§ Directions for this task:
Send back the records in full, character for character.

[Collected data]
-- -- --

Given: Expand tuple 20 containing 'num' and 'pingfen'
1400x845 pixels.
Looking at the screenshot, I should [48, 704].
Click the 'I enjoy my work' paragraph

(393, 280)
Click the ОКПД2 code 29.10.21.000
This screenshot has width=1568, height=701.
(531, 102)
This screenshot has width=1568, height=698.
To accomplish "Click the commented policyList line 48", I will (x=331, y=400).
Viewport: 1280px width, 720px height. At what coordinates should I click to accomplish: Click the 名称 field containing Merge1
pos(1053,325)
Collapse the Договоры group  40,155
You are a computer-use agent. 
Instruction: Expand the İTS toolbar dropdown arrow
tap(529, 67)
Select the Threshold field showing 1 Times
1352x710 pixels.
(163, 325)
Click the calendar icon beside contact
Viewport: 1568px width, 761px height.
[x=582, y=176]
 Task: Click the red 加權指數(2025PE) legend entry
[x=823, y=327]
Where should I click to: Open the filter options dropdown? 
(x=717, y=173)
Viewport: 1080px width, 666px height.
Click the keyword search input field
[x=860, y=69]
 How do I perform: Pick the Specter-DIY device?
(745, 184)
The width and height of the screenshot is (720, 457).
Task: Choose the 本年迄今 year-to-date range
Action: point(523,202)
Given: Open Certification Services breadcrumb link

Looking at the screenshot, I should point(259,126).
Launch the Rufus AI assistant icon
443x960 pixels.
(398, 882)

-- -- --

§ Problem solution:
Given: Expand tuple 20 containing 'num' and 'pingfen'
1400x845 pixels.
Looking at the screenshot, I should [48, 704].
Click the 'I enjoy my work' paragraph

(393, 280)
Click the ОКПД2 code 29.10.21.000
This screenshot has width=1568, height=701.
(531, 102)
This screenshot has width=1568, height=698.
To accomplish "Click the commented policyList line 48", I will (x=331, y=400).
Viewport: 1280px width, 720px height. At what coordinates should I click to accomplish: Click the 名称 field containing Merge1
pos(1053,325)
Collapse the Договоры group  40,155
You are a computer-use agent. 
Instruction: Expand the İTS toolbar dropdown arrow
tap(529, 67)
Select the Threshold field showing 1 Times
1352x710 pixels.
(163, 325)
Click the calendar icon beside contact
Viewport: 1568px width, 761px height.
[x=582, y=176]
 Task: Click the red 加權指數(2025PE) legend entry
[x=823, y=327]
Where should I click to: Open the filter options dropdown? 
(x=717, y=173)
Viewport: 1080px width, 666px height.
Click the keyword search input field
[x=860, y=69]
 How do I perform: Pick the Specter-DIY device?
(745, 184)
The width and height of the screenshot is (720, 457).
Task: Choose the 本年迄今 year-to-date range
Action: point(523,202)
Given: Open Certification Services breadcrumb link

Looking at the screenshot, I should point(259,126).
Launch the Rufus AI assistant icon
443x960 pixels.
(398, 882)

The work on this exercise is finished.